Data Studies: Caribbean-Canadian Geographies 86/96 (2022) is a textile sculpture in which the artist uses a loom to weave data that we are accustomed to accessing on a computer. In this context, data is translated and woven into color-patterned tales, using the warp to visualize migrational plights. Oscillating between ritual and repetition, notions of truth and myth, Stina investigates both form and materials in this work. The aim is to draw meanings to the relationships that have shaped the identity, movement, and resistance of Black people.
These works embody Stina’s experimentation with archival content, data, text, and folk tales; through their potential to be intertwined, sewn, and re-sewn, they narrate the stories of Black individuals through a mixed-media approach. By blurring the lines between anecdotal and statistical information, realities and myths, they serve as a complex domain of intersecting forms of knowledge.
Co-presented with MOMENTA Biennale de l’image with the support of the Conseil des arts et des lettres du Québec.
Bio
Stina Baudin (she/her) is a Haitian-Canadian artist and scholar presently based in Montreal and Detroit. She studied at Concordia University and the The Academy of Fine Arts in Brussels.

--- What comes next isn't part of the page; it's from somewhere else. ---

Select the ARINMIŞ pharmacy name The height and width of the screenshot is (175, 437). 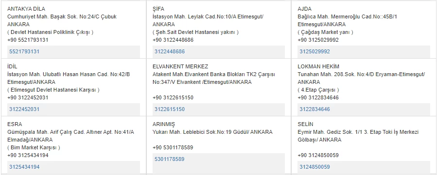(x=164, y=124)
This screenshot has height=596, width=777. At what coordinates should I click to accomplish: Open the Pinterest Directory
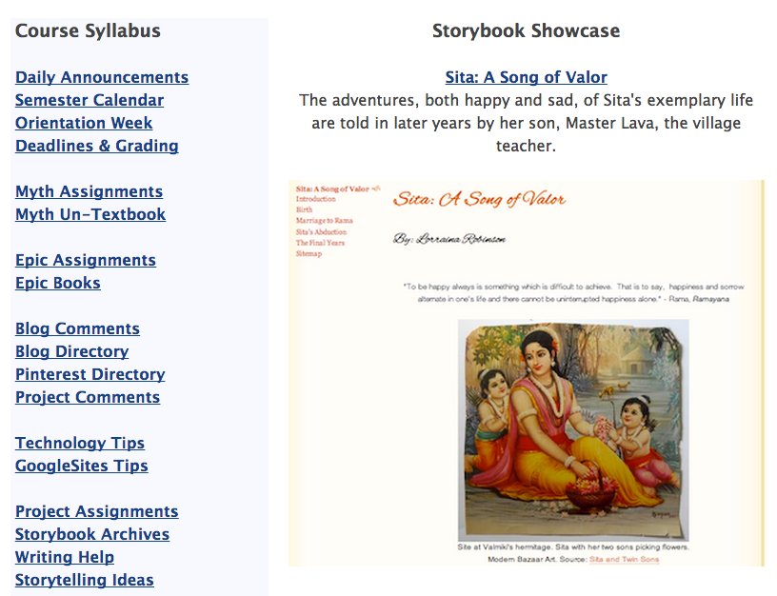click(90, 374)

Presently, she is a 2025 MFA Candidate at Cranbrook Academy of the Arts.
Stina’s weavings feature mixed media including data, text, archival materials and oral histories to tell stories about Black people’s and their contested histories. Bringing together these narratives through intricate patterns, her work bridges the divisions between traditional narrative and data, truth and myth. In this way, her work seeks to gives expression to the varied bodies of knowledge that emerge through geographical movement, ritual, ancestry and history.
Stina is a 2023/24 recipient of the Gilbert Foundation Scholarship and the Maxwell/ Hanrahan Foundation Materials Award (US) from Cranbrook. Recent awards, fellowships exhibitions and residencies include ZK/U Berlin, Wildseed (CA), the Banff Centre for Art and Creativity (CA), Pocoapoco (MX), and CultureHub (NYC). Her work has been supported by the Canada Council of the Arts, Holon Berlin and (Conseil des Arts du Québec).